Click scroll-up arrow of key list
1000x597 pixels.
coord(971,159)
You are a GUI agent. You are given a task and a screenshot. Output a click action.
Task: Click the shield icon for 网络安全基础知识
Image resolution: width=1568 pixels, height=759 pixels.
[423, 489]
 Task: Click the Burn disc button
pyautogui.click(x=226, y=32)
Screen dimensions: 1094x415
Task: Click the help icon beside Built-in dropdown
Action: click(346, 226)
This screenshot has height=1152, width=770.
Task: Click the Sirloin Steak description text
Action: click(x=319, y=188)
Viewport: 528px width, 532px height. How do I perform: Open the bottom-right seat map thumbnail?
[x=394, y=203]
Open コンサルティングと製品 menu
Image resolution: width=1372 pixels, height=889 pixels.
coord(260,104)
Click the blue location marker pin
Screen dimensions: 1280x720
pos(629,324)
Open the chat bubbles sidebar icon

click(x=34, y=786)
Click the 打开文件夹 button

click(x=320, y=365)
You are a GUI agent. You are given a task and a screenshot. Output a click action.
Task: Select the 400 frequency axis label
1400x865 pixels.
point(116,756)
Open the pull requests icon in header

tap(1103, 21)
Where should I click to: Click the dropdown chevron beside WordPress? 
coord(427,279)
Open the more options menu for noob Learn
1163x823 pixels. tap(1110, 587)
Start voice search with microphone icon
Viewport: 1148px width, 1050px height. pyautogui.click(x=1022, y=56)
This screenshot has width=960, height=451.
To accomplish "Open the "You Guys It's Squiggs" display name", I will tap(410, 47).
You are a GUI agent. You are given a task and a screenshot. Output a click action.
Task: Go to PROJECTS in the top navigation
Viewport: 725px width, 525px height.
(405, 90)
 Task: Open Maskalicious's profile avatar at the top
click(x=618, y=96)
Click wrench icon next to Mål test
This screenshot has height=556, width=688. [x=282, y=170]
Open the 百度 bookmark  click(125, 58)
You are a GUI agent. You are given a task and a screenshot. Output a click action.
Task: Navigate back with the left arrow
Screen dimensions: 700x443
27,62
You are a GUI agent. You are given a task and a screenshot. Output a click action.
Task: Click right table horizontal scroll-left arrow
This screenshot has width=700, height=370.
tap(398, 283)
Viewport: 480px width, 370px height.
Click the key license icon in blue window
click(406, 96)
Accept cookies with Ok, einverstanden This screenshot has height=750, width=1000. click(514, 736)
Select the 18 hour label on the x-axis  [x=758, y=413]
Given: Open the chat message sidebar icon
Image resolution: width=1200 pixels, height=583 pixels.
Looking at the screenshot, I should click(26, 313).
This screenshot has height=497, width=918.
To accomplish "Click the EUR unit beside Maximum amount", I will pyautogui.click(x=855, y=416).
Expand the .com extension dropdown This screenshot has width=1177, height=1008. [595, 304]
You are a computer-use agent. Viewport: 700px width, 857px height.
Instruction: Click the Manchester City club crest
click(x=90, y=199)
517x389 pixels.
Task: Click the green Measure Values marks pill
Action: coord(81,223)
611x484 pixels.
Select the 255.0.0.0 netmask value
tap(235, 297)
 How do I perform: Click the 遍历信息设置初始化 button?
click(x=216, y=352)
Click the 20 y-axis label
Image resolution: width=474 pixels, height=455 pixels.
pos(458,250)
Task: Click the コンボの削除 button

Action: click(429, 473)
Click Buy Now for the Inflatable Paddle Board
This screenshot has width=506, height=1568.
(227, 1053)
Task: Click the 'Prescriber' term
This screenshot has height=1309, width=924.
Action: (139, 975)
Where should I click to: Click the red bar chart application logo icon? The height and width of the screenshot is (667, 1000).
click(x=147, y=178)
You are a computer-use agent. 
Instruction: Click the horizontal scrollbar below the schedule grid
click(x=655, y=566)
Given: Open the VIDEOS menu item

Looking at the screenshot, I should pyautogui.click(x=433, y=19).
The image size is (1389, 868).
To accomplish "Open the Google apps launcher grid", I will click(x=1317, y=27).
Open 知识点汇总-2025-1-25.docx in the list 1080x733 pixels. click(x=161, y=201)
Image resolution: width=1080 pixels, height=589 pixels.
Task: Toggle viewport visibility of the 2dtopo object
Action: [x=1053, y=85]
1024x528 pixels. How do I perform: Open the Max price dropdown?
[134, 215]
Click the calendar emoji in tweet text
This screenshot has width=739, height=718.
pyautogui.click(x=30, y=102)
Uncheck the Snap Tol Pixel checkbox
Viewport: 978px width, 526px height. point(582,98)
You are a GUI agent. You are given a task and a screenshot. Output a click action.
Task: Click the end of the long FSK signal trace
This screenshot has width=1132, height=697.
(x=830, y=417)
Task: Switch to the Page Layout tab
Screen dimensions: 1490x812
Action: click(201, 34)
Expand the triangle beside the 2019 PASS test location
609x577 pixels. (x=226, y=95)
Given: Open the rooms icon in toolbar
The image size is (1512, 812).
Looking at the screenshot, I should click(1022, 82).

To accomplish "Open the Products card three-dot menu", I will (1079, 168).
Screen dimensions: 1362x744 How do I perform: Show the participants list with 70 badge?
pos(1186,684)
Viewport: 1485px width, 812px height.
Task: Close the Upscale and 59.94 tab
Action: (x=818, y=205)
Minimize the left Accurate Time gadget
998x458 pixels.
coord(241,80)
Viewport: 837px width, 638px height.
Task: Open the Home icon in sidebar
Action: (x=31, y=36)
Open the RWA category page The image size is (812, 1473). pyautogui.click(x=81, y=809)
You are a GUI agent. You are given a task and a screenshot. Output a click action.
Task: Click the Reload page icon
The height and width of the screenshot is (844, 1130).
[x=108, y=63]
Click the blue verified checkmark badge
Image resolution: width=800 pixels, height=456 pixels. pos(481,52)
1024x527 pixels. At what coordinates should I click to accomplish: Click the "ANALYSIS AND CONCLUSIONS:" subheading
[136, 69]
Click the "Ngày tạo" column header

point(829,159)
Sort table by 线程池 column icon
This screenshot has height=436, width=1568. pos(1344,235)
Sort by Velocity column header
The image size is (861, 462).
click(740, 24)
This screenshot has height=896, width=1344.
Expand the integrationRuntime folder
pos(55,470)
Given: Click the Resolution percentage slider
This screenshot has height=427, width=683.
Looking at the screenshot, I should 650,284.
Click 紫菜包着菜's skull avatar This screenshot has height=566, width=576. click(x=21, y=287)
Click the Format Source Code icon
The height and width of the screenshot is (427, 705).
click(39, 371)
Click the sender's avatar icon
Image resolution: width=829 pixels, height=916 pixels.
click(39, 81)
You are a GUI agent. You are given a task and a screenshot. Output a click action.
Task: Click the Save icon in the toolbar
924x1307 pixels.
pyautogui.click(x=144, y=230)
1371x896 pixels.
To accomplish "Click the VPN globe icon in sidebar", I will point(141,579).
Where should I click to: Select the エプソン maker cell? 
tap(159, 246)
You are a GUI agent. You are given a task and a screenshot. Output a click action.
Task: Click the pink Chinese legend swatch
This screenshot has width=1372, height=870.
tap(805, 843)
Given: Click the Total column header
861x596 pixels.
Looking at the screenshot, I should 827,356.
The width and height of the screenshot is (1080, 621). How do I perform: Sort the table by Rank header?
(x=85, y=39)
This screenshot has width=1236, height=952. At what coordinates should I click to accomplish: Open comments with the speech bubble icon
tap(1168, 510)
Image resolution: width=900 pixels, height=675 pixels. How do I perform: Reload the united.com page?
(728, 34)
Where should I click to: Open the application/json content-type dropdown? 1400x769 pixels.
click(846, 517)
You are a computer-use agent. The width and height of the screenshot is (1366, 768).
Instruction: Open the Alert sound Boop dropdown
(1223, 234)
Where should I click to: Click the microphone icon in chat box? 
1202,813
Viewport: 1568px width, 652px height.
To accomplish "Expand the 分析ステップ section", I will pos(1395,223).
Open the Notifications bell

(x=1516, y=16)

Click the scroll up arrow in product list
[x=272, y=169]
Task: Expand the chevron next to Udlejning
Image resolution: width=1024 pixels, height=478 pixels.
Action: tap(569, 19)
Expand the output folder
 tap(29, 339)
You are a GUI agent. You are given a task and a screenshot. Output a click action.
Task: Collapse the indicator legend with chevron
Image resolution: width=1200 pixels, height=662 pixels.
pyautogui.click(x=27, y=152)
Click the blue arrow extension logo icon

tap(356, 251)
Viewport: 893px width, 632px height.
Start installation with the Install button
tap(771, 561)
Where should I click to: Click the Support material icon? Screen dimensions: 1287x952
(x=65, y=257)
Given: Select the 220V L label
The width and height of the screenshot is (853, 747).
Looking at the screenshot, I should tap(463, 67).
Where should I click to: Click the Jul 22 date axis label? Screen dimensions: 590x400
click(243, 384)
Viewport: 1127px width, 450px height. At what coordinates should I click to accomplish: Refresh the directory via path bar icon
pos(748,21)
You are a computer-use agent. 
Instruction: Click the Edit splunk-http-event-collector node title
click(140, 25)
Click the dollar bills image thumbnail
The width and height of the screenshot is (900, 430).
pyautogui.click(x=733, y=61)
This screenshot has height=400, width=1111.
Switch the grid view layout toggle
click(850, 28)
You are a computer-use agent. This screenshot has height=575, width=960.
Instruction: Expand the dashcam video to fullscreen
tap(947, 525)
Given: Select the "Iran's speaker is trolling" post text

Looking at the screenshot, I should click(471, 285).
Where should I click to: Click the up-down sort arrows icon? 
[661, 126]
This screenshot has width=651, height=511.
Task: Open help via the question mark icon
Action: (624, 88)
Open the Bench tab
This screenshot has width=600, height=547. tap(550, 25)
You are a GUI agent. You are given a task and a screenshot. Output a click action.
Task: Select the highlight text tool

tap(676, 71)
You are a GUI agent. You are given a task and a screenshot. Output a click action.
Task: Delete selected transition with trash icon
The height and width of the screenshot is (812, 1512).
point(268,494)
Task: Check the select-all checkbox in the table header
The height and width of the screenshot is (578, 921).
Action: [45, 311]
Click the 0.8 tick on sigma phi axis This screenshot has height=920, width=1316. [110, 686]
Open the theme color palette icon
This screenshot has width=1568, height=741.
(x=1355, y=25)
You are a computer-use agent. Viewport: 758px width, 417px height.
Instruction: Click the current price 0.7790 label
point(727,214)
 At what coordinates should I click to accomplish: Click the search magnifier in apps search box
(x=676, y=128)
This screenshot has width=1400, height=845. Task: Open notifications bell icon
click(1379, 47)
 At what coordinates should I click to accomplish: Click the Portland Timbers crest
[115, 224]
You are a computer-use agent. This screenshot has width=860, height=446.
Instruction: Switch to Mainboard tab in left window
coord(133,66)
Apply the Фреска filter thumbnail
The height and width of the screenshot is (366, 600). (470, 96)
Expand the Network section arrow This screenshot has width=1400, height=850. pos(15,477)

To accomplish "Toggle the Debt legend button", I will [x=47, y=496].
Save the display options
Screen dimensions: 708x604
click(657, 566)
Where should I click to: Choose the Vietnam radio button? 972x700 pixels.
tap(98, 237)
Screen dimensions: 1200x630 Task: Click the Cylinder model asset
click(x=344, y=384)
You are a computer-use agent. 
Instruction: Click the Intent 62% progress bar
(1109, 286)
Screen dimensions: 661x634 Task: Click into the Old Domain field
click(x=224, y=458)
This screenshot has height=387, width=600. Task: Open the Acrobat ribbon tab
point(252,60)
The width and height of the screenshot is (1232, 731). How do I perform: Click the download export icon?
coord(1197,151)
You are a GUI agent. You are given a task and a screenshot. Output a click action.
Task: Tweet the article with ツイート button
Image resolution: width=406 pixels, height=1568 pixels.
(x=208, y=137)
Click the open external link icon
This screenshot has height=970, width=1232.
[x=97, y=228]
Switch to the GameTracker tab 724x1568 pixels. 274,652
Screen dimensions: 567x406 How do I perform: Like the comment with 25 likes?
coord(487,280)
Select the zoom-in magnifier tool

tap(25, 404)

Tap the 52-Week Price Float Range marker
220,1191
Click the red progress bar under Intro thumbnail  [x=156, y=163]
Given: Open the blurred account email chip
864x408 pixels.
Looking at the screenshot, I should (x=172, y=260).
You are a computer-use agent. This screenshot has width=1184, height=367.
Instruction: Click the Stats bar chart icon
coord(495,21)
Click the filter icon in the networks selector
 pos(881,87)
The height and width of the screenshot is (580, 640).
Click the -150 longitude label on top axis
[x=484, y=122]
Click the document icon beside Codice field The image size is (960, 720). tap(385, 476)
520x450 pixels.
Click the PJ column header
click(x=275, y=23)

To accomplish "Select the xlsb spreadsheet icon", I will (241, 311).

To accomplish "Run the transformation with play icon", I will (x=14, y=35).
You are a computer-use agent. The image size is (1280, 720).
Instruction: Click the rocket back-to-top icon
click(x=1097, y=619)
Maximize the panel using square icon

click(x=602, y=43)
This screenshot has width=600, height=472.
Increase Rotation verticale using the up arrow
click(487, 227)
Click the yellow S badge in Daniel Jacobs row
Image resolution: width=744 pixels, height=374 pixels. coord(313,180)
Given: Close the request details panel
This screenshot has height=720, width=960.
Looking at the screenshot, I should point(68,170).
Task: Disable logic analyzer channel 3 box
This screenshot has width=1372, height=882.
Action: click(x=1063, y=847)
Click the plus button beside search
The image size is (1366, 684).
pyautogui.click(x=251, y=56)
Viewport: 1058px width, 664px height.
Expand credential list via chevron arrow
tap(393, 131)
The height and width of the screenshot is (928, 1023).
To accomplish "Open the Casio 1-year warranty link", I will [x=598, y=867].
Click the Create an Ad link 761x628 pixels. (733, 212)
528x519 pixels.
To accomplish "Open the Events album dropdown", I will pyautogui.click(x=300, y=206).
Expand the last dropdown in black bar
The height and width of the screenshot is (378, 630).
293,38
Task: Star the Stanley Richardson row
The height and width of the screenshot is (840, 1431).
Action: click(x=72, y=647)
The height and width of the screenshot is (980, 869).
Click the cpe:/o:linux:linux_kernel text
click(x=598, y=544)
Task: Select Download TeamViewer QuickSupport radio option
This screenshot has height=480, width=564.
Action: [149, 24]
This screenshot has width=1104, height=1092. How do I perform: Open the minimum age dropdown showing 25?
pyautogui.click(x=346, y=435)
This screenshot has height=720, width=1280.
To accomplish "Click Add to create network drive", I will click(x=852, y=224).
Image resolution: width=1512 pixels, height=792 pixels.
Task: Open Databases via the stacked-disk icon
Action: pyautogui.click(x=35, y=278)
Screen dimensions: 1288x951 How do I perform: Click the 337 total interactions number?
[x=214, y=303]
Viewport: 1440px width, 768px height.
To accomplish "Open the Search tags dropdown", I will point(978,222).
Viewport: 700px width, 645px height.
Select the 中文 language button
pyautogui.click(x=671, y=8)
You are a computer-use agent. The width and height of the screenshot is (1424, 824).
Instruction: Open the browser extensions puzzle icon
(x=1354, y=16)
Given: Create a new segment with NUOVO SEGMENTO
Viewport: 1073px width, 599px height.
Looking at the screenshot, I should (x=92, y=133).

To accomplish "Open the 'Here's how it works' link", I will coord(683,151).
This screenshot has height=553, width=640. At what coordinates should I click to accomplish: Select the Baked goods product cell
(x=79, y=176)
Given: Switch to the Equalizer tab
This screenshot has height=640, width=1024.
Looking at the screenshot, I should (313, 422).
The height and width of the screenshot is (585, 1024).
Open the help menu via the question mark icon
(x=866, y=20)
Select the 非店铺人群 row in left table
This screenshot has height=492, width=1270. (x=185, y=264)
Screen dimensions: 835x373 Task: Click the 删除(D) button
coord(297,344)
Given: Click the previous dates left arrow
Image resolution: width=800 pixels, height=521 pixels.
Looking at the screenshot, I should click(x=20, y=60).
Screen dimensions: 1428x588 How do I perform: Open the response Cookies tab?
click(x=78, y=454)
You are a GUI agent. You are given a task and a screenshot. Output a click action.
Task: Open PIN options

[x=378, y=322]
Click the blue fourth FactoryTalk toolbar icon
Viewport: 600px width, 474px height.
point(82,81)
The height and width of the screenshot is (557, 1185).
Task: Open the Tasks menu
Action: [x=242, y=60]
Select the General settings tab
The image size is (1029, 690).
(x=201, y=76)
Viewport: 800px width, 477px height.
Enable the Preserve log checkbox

--- EXERCISE OBJECTIVE ---
No line before the one containing "Given: Create a" should be copied; restate that line and all the rest through the end of the data above word for word.

--- EXERCISE OUTPUT ---
Given: Create a new segment with NUOVO SEGMENTO
Viewport: 1073px width, 599px height.
Looking at the screenshot, I should (x=92, y=133).

To accomplish "Open the 'Here's how it works' link", I will coord(683,151).
This screenshot has height=553, width=640. At what coordinates should I click to accomplish: Select the Baked goods product cell
(x=79, y=176)
Given: Switch to the Equalizer tab
This screenshot has height=640, width=1024.
Looking at the screenshot, I should (313, 422).
The height and width of the screenshot is (585, 1024).
Open the help menu via the question mark icon
(x=866, y=20)
Select the 非店铺人群 row in left table
This screenshot has height=492, width=1270. (x=185, y=264)
Screen dimensions: 835x373 Task: Click the 删除(D) button
coord(297,344)
Given: Click the previous dates left arrow
Image resolution: width=800 pixels, height=521 pixels.
Looking at the screenshot, I should click(x=20, y=60).
Screen dimensions: 1428x588 How do I perform: Open the response Cookies tab?
click(x=78, y=454)
You are a GUI agent. You are given a task and a screenshot. Output a click action.
Task: Open PIN options

[x=378, y=322]
Click the blue fourth FactoryTalk toolbar icon
Viewport: 600px width, 474px height.
point(82,81)
The height and width of the screenshot is (557, 1185).
Task: Open the Tasks menu
Action: [x=242, y=60]
Select the General settings tab
The image size is (1029, 690).
(x=201, y=76)
Viewport: 800px width, 477px height.
Enable the Preserve log checkbox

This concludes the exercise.